**GIVEN PROBLEM 1**: In the text about the Peacock gym, in what city had Ovill McKenzie sold fast food two years before he got his bunk?

**DOCUMENT SECTION**:
>> Begin
There was once a wooden shack built on the roof of the Peacock gym in Canning Town in London’s old East End where the bunk beds were three high and packed each night with exhausted men having the ancient dream of all boxers.
In 2001 Ovill McKenzie had a berth in the makeshift home where the boxers had their sugary treats hanging from their beds in plastic bags and the entire building was draped in sweaty clothing. The narrow galley between the high-rise bunks was decorated with six metre-long pieces of bandage, which the fighters had to clean and dry each night to protect their fists, and then hang as a flimsy curtain of privacy.
The men with a ticket to sleep in the slender bunks were from all corners of the boxing globe and it was a backwater retreat where no questions were asked. It was a place where a former Soviet light-heavyweight from Latvia and a tiny flyweight from the Congo, who would never share one of the Peacock’s rings, could be united in the tiny kitchen over boiling pots like a couple of modern urchins.
McKenzie was given his own bunk in late 2001 and started his professional career, far from the streets in Kingston, Jamaica, where just two years earlier he had sold fast food from the kerbside and known nothing of the boxing business.
>> End
**DATA ROWS**:
>> Begin
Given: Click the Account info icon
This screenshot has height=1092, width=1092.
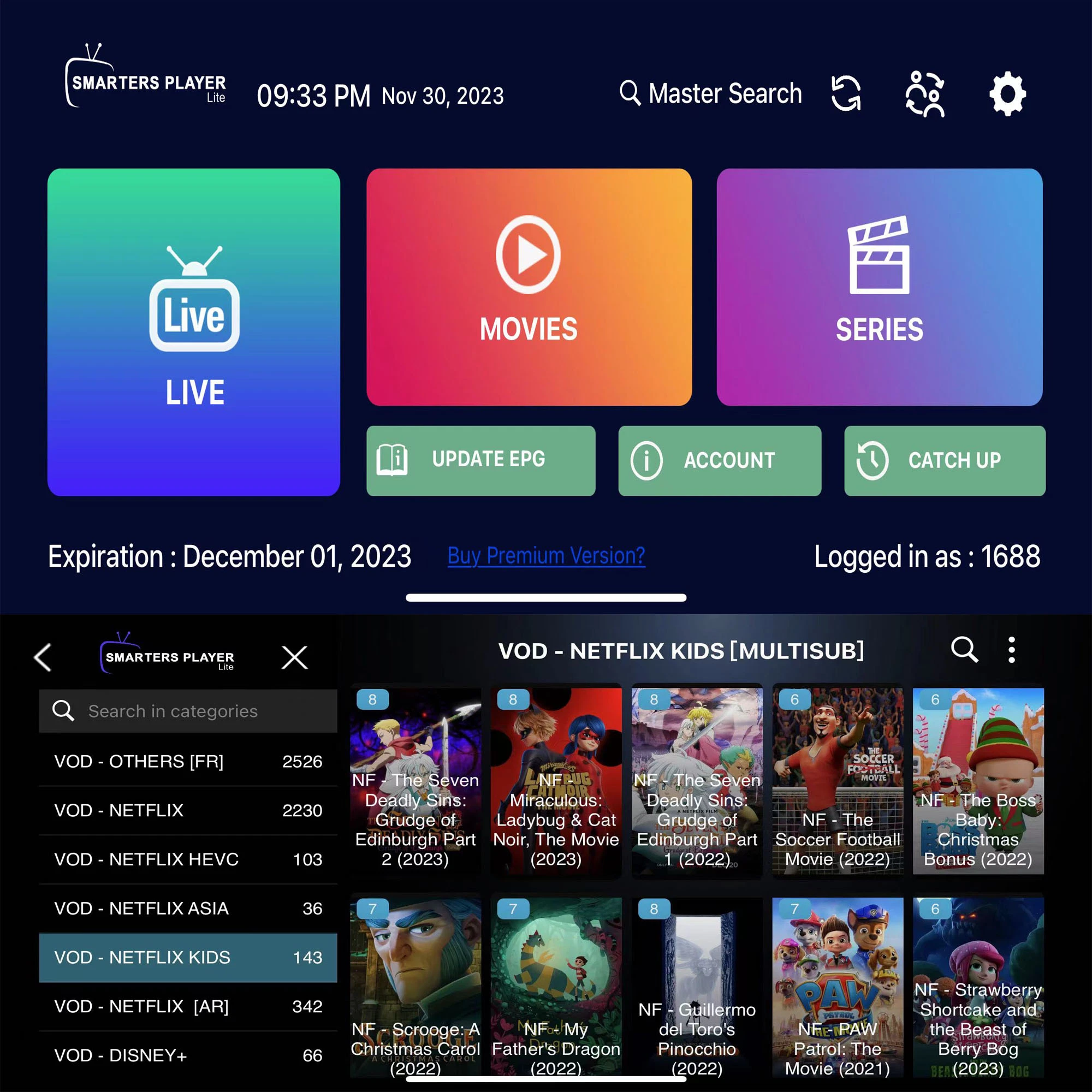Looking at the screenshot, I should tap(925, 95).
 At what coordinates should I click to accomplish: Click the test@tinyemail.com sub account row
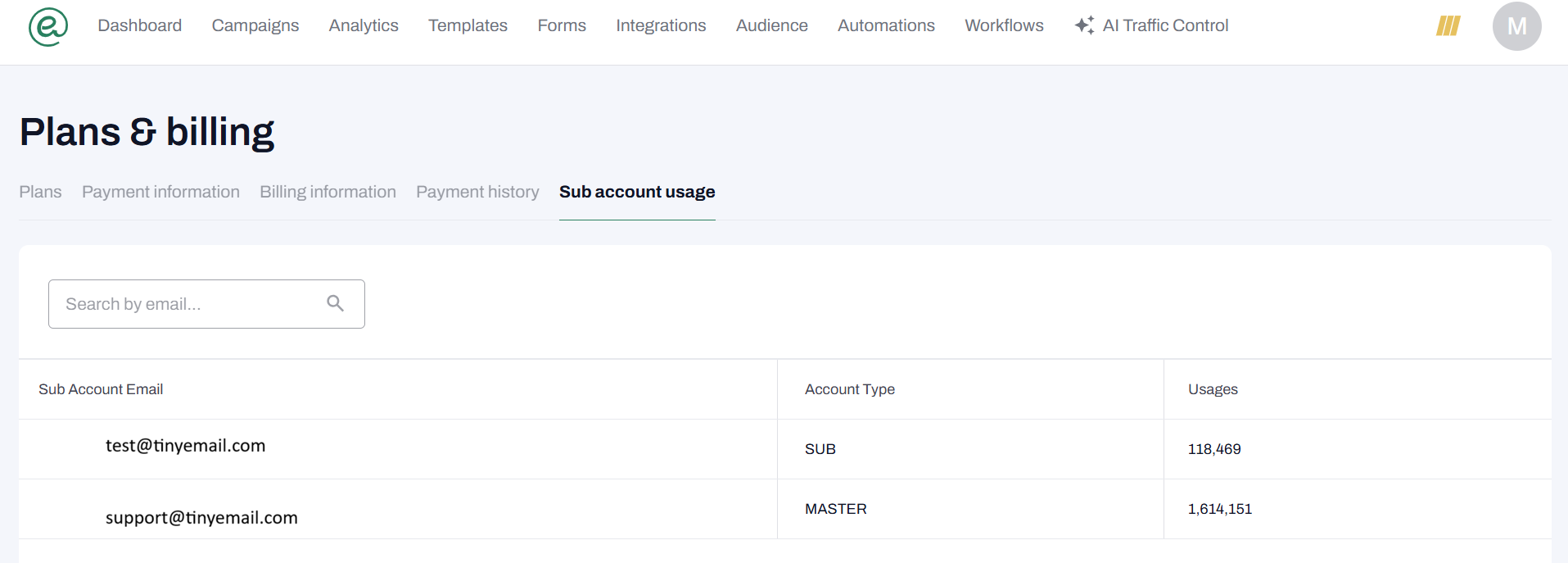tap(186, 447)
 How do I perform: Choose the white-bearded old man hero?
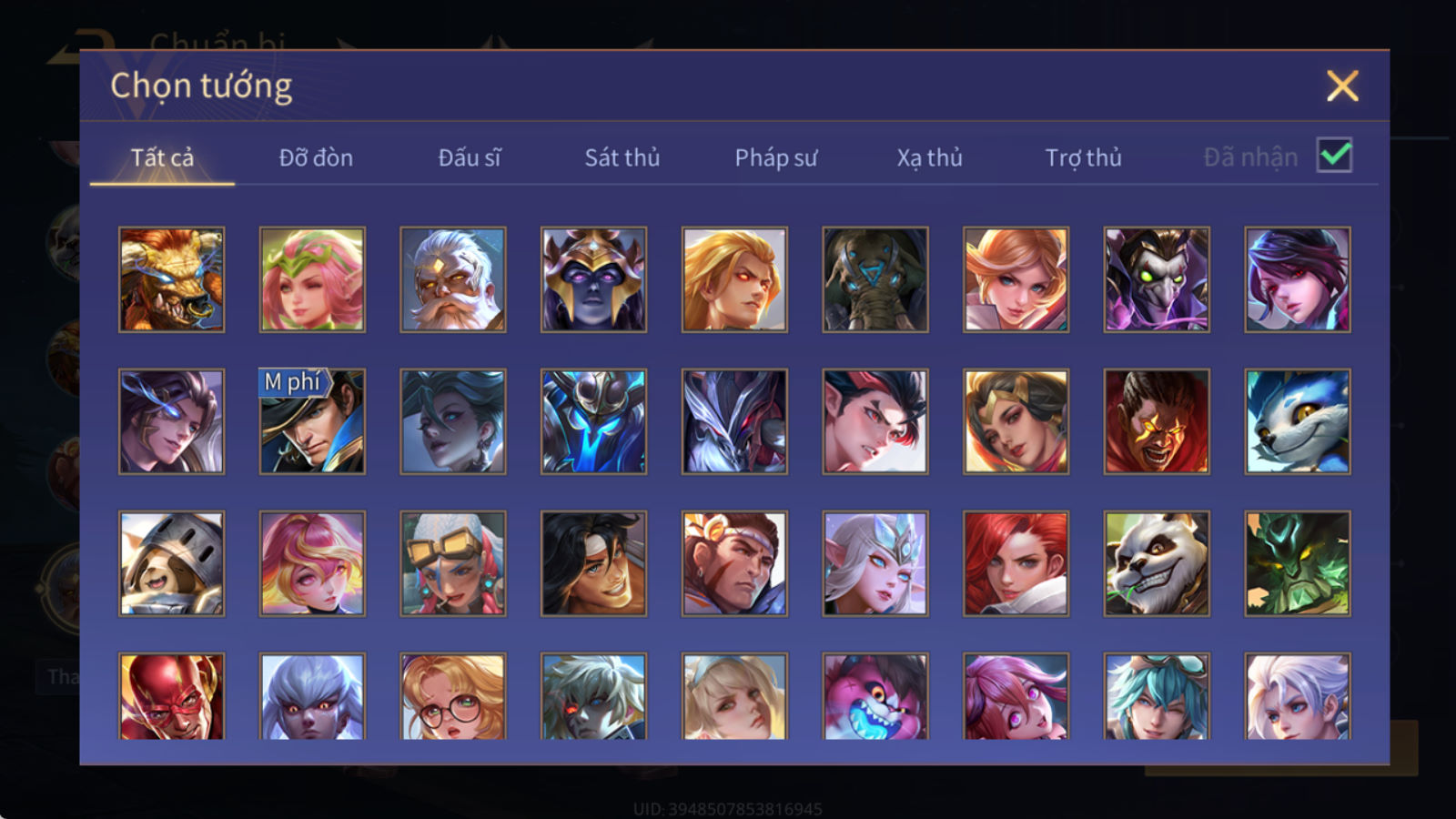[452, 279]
>> End
**GIVEN PROBLEM 2**: How many lines of the entries above contain the word "Click"? Reply with the number alone.

**CORRECT RESPONSE 1**: Kingston, Jamaica.

**CORRECT RESPONSE 2**: 2